Inside every living cell, internal structures are continuously moving about. Under a microscope, organelles such as the nucleus, mitochondria, transport vesicles, or even external flagella wobble and twitch. This may happen spontaneously as these tiny structures are passively jostled inside a cell. But that’s not necessarily all there is to it. Often a cell invests extra energy into these motions to enhance cell functions in ways we don’t yet understand.
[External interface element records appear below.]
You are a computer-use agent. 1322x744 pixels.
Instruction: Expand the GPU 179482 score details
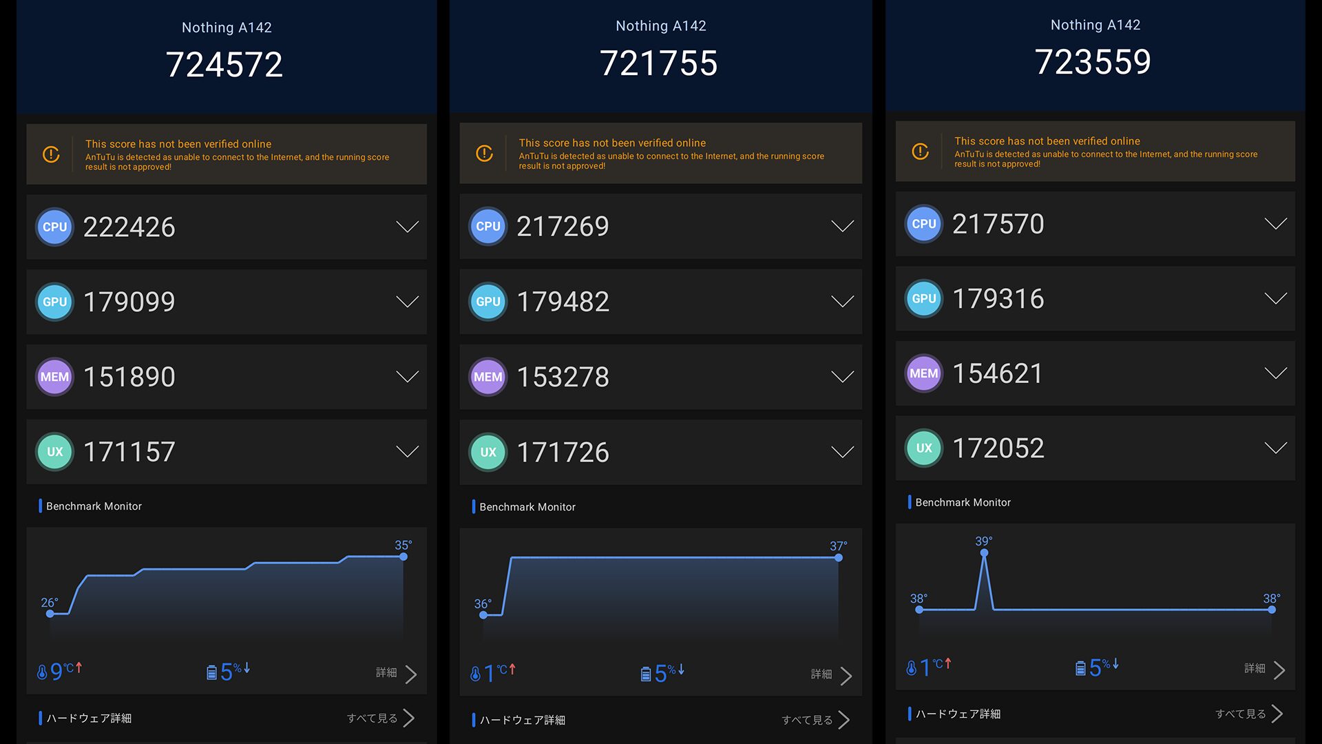[x=842, y=302]
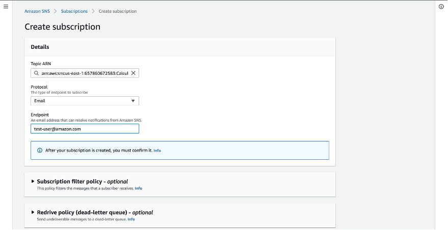Expand Redrive policy (dead-letter queue) section
The image size is (448, 230).
tap(33, 212)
At the microscopic scale, particles in a fluid or a gas can move about in response to bombardment by the surrounding molecules. Such passive, thermally-induced motions are often very hard to distinguish from actively driven movements, and it can be impossible to tell just by looking whether particular motions inside a cell are simply thermal or pushed by some extra input of energy.
Now scientists at MIT, the University of Göttingen, Ludwig Maximilians University of Munich, the Free University Amsterdam, and Yale University have developed a noninvasive data analysis technique that can discern whether an object’s random motion is actively or thermally driven. After tracking the conformations or locations that a structure within the cell or a particle passes through as it moves, and observing how the particle transitions back and forth between such states, the researchers apply a fundamental principle of statistical physics to determine whether the random motions are active or thermal.
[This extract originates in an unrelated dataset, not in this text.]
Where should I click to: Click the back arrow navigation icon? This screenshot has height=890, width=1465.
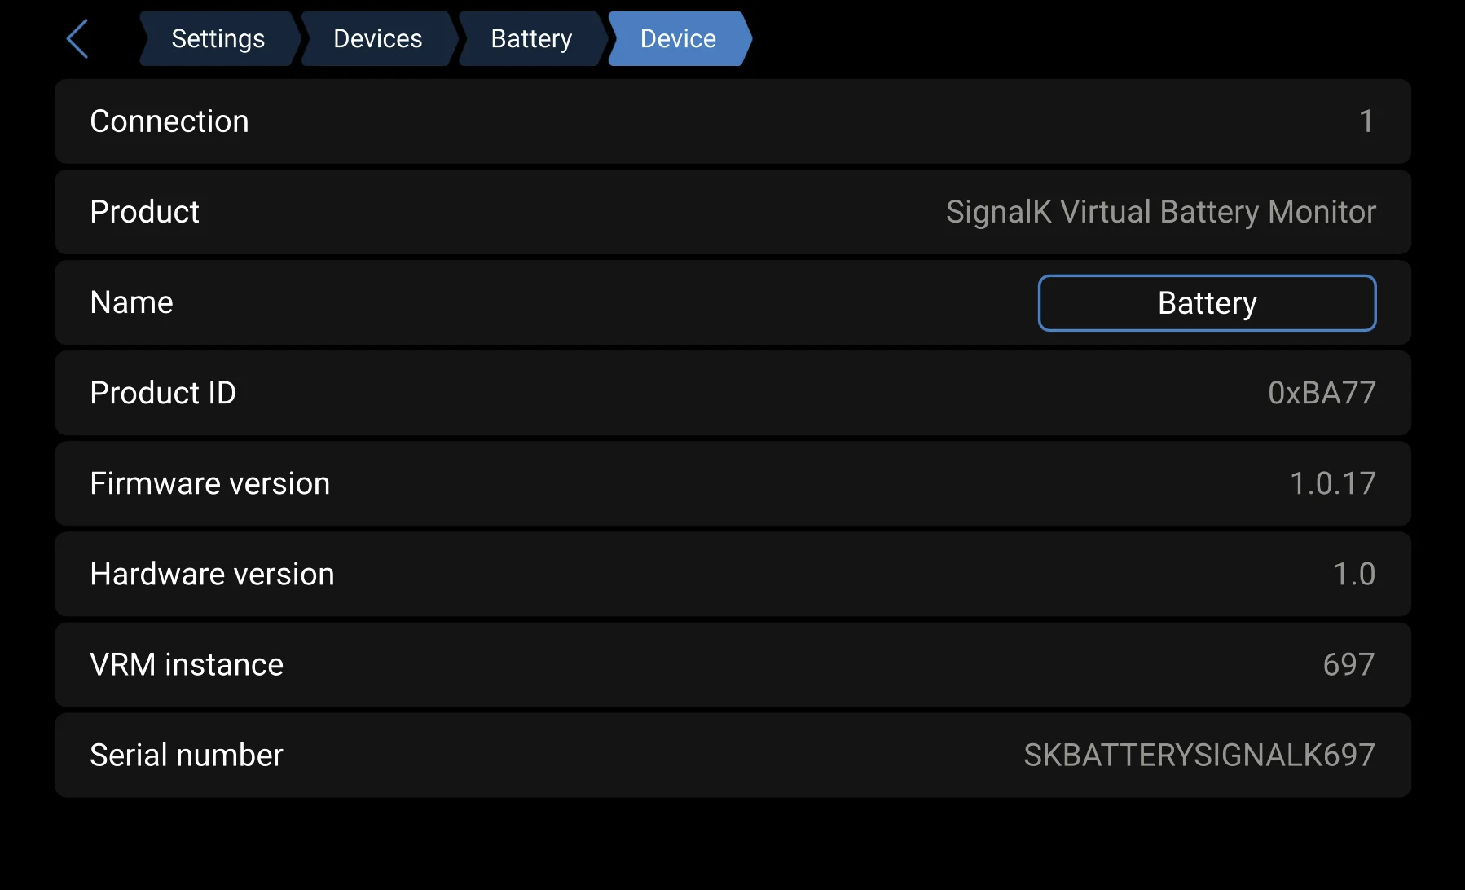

Nikta Fakhri, assistant professor in MIT’s Department of Physics, says the results will help scientists to uncover “hidden” active processes that drive a cell’s constituents to move in seemingly random ways.
“We want to see if particular dynamics in living systems — be those cells or tissues or whole organisms — that look at first glance like random thermal motion are indeed actively driven,” says Fakhri, who is a first co-author on the paper. “This is important because there must be a vital function connected with the process if the cell spends energy on it. Our work provides a practical experimental method to identify active, nonequilibrium processes in observations of biological systems.”
Fakhri and her colleagues have published their results today in the journal Science.
Shaking things up
Observations of the movements of microscopic particles date back to 1827, when Scottish botanist Robert Brown was looking through a microscope at pollen grains in water. He noticed that the grains contained tiny particles that jiggled vigorously, and at first glance believed that their motion meant the particles were somehow alive and moving on their own. Eventually, Brown retired this theory when he observed the same jiggling with inert particles from rocks, realizing that just seeing a particle moving doesn’t necessarily mean it is alive.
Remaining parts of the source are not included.